The simplified process in High Frequency Trades would start from Trade generation, through trade routing till the final step of trade execution.
You may not get the trade at the price that you expect, but you would get it at the best price in the market, this explains about the dynamics of the equity markets vis-à-vis High Frequency Trades.
Here is where the high-tech dazzle comes in. The speed of trades (in exchanges) is such is that if an exchange offers space in the exchange for your server, then you have a time advantage. Thus even the time that is taken to bounce a (trade) signal off a satellite can be avoided. While this may not be a huge issue if you were to trade say just 500 or so times a day, equations change if you trade say a million times a day.
So if there are two exchanges where there is a differential in speeds then an arbitrage opportunity exists to make money. “Arbitrage opportunities exist across time and space,”

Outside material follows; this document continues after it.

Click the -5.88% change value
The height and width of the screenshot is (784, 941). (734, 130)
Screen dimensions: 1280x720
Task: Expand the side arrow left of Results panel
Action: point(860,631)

High Frequency Trades is about volumes and not margins. Basically it is about thousands of trade and the arbitrage opportunities that lie thereof. At a personal level we feel that High Frequency Trades help in improving efficiencies in markets.
But again as said, we need to use the human mind and not technology to make money here. In High Frequency Trades you trade very fast to make money, while in Algorithmic Trading you use strategy to make money. All High Frequency Trades is Algo Trading, but not all Algo Trading is High Frequency Trades.
Algo Trading is thus, a mathematical model to trade, i.e. the timing, submission and the management of trade orders. In Dubai for example this model supports some 65% of the trading activity and in India this accounts for some 20% of trading activity in the equities arena.
And just in case one felt that the Algo model resulted in volatility in the equities segment, we must not forget that this mode of trading is just a tool and that computers and their systems just obey orders that are placed by humans. Algorithmic trading is not just a facility but and aid.
So you can use the Algorithmic system either to automatically execute a trade or as a decision support mechanism. While Algorithmic trading gives you freedom to trade, it does not replace fundamental research. It only enhances trading efficiency.
Technology has become central to our lives. It is also increasingly driving the way we invest. Quant funds use algorithmic, or algo, trading, in which computer software takes buy/sell decisions on the basis of preset formulae after extensive data crunching.
The process involves use of advanced mathematical models-based on parameters such as price movement, volume, earnings, financial ratios and growth-to take decisions in the market.
Quant funds have a data-driven approach. Typically, there is a model that automatically selects stocks based on various data inputs that may or may not include fundamental data.
Quant funds are at a nascent stage in India. Quantitative funds work best when you have a large liquid market, particularly for long-only quantitative investing. India has about 100 stocks with large trading volumes. This will increase as liquidity improves.